I am Martin Laplante, one of the co-founders of 123 Canada, which promotes preferential systems and two-round systems.
I would first like to thank the committee for this “great window on direct democracy”, as Steve Guibord said.
The committee has heard from many respected witnesses—that was quite nice—and has examined PR in particular with great breadth and depth, but I can't say that it has seriously examined other electoral systems to the same degree.
Journalists, MPs, and even many activists have noticed that the committee has heard from something like 100 PR proponents but from virtually no proponent of preferential voting. Has unanimity suddenly broken out in the ranks of academia? No, of course not. We're in contact with a lot of political scientists who are proponents of preferential voting, and they were simply not given the opportunity to present evidence.

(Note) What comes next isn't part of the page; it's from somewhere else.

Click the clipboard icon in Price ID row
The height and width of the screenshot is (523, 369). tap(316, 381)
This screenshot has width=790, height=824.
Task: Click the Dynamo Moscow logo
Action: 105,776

The campaign platform on which this committee is based was that it was to be a committee to review a wide variety of reforms, such as ranked ballots, proportional representation, mandatory voting, and online voting, and the committee has done a commendable job on three of those four.
In Canada, as in the U.S., there is a slow conversion to preferential ballots, which not everyone has noticed, starting with municipalities in Ontario, provincially in New Brunswick, most likely, and possibly P.E.I. Maine and many other states in the U.S. are converting. There are nearly 100 countries around the world that use a preferential or two-round system in some of their elections, so there is no lack of expertise or scholarship in this area.
Unfortunately, for whatever reasons, it was not sought out as expert testimony at this committee. This makes it a challenge for the committee and for Parliament to come to a consensus based on evidence, because so much of the evidence is missing. That was our disappointment.
You have heard the opinions of a self-selected group—and I'm part of it—who have told you what it considers to be the faults of the current voting system, but what do the voters themselves think?
We can see this by looking at strategic voting. Strategic voting allows voters to soften the distortions in the voting systems, and the distortion that they are choosing to soften is vote splitting. They could use it to soften other distortions, but that isn't their choice.
Well, I seem to have run out of time.
Thank you very much to the committee.